From the outset, it was clear that we were fortunate to work with a team that not only possessed the technical expertise but also listened and shared our vision and commitment to excellence.

Dr. Adeniyi Olagunju

Senior Lecturer, University of Liverpool

When 10 Degrees delivered our SAFE-D project, the entire Southampton CTU team wished we had another project we could immediately start working on with them! The post-go live support has proven to be as responsive, creative and competent as the design and development side of their business.

Angelica Cazaly

Trial Manager, Southampton CTU

The 10 Degrees support team are extremely knowledgeable and always ready and willing to assist with both development tasks and issue resolution. They can diagnose problems and implement solutions quickly, which minimises any potential disruptions to our website.

Clair Mooney

Marketing Manager

Frequently asked questions


Do you only build publishing platforms using WordPress?

We primarily use WordPress for publishing platforms because it’s a mature, well-supported system for content-led work. Where WordPress is not appropriate for part of the problem, we design complementary systems rather than forcing everything into a CMS.


Can publishing platforms support multiple audiences and sites?

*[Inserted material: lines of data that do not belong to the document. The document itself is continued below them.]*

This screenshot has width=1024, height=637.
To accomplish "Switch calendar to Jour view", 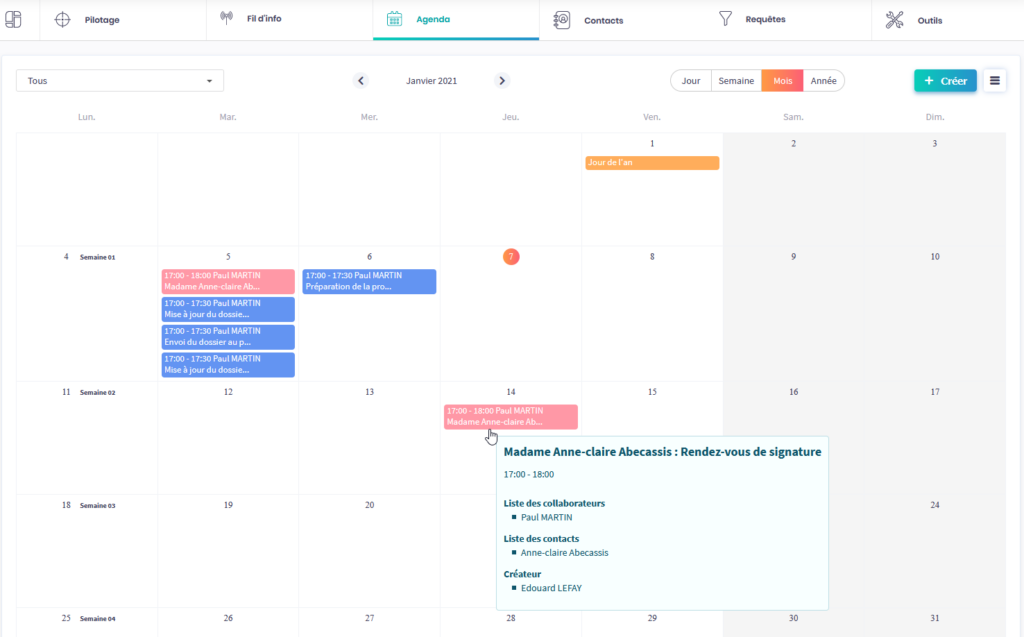I will pos(691,81).
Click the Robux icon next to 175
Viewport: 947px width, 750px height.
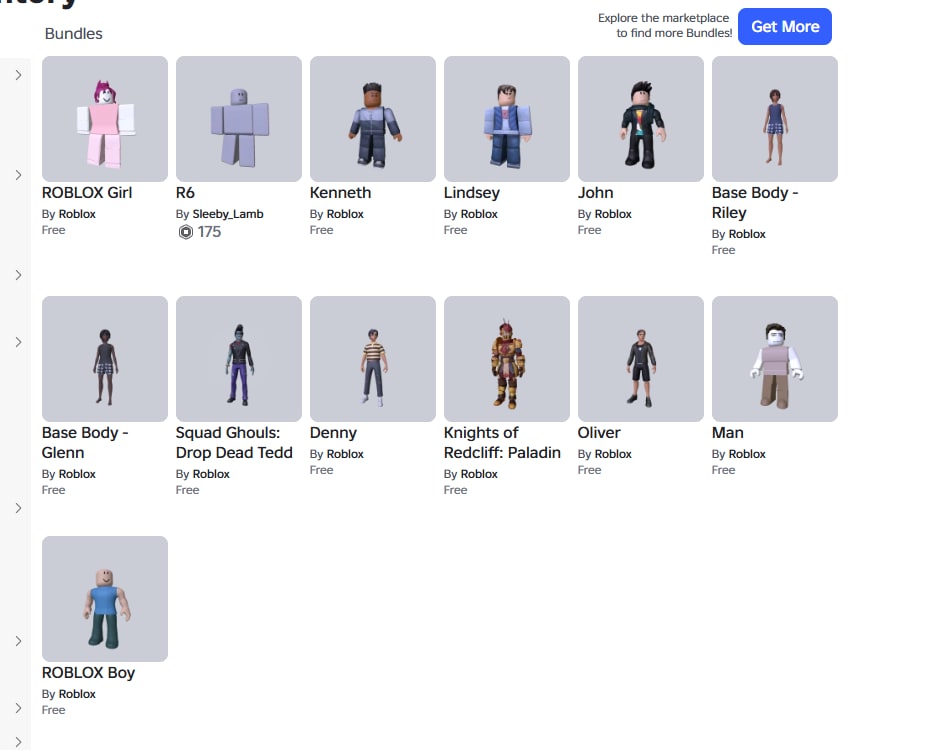click(186, 232)
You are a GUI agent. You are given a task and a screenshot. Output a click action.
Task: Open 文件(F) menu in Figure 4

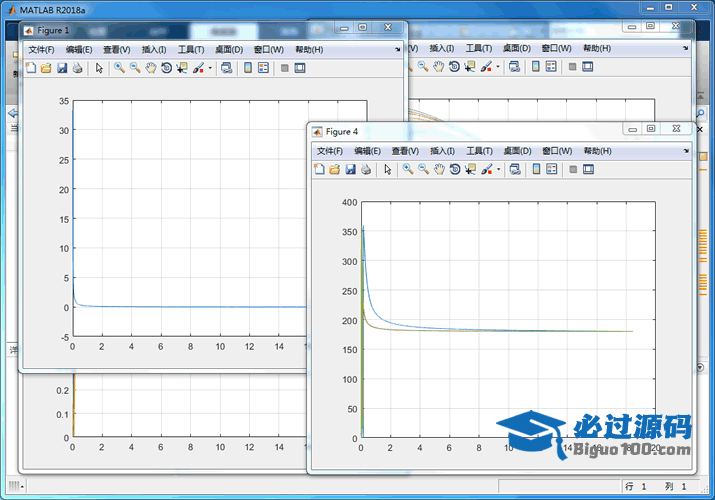330,151
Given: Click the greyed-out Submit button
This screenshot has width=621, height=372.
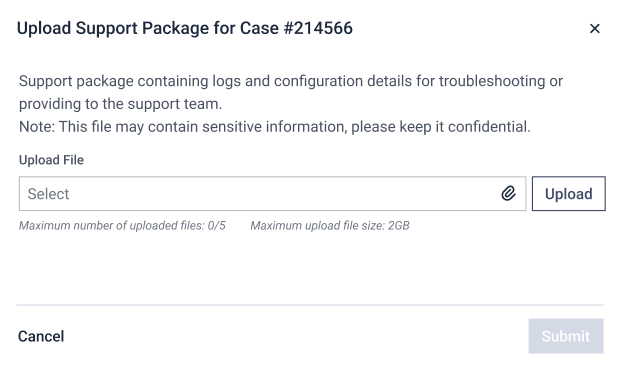Looking at the screenshot, I should (566, 336).
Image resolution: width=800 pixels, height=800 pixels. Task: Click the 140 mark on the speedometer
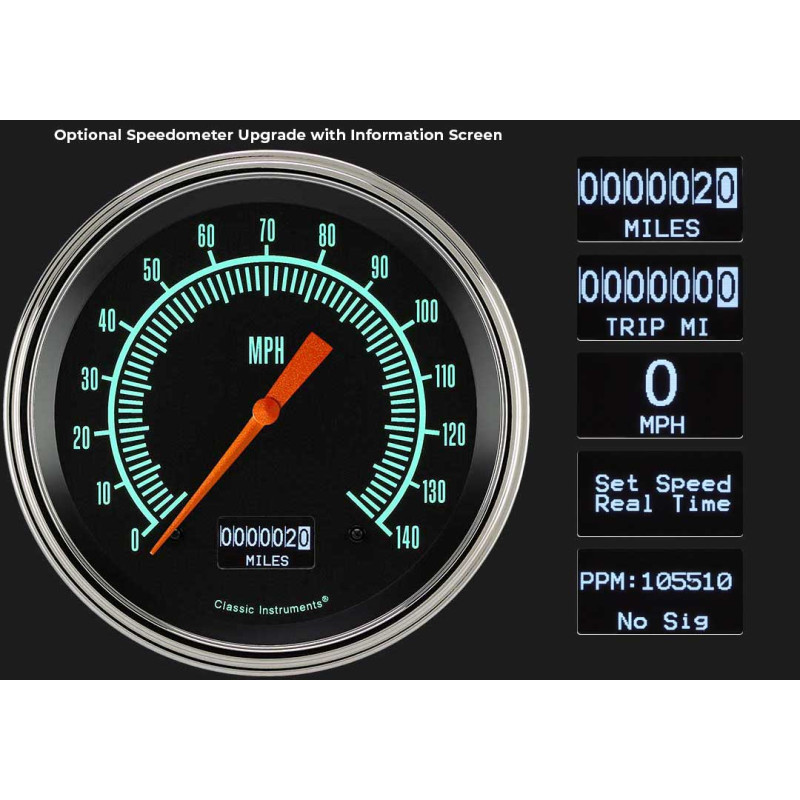click(407, 537)
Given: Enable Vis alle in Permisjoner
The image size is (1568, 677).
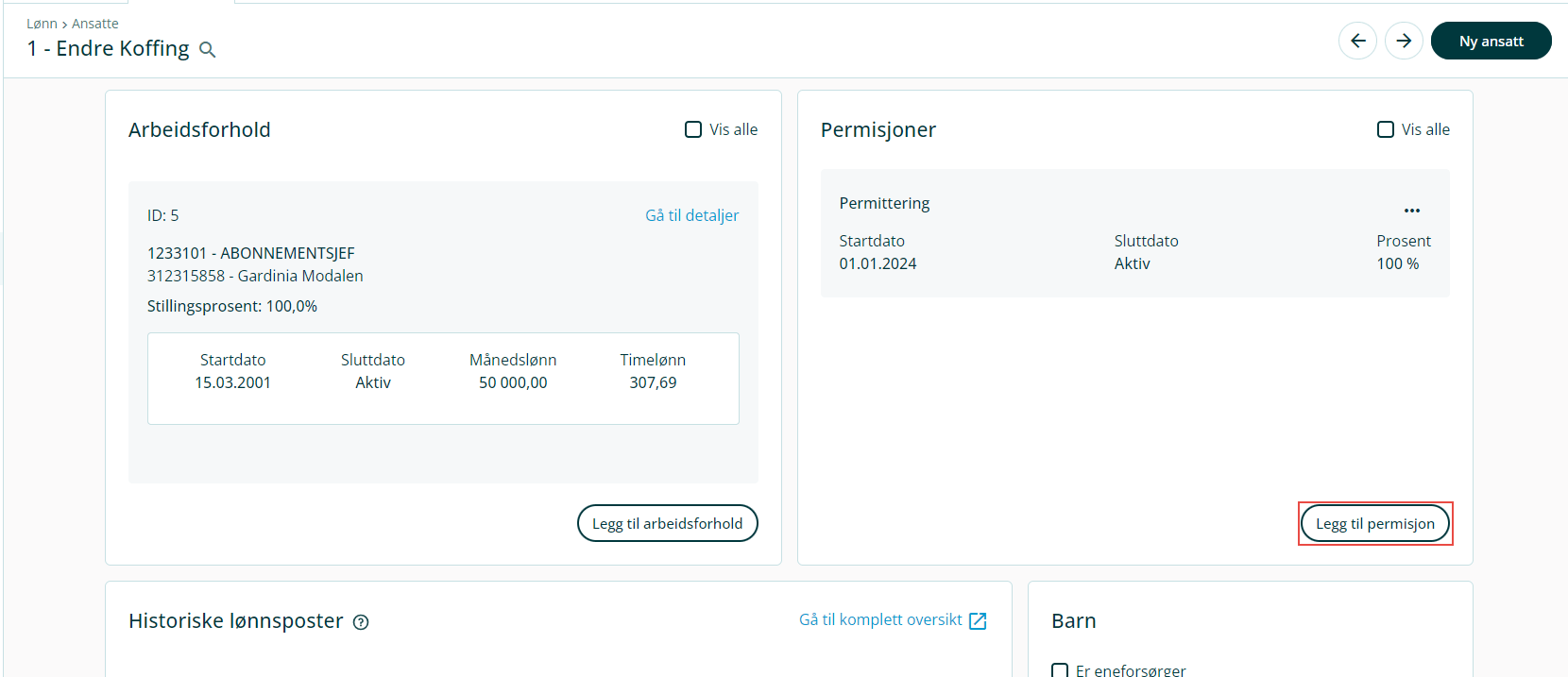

Yes. We regularly design platforms that serve multiple audiences such as staff, students, alumni, or external partners. We use shared structures with tailored presentation and permissions where needed.


Do you support intranets as well as public-facing sites?

Yes. We’ve delivered internal publishing platforms and intranets for higher education organisations where access control, governance, and long-term usability are critical.


Can you help consolidate multiple WordPress sites?

Where appropriate, we help teams consolidate related sites to reduce duplication, simplify governance, and make platforms easier to manage without removing necessary autonomy.


Who owns and manages the platform after launch?

We work with teams to define clear ownership and governance. Some clients retain full internal control; others choose ongoing stewardship and support from us. The approach is agreed collaboratively.


Do you take responsibility for hosting?

Yes. Where appropriate, we help select, manage, or take responsibility for hosting environments that are suitable for WordPress and aligned with platform stability and performance.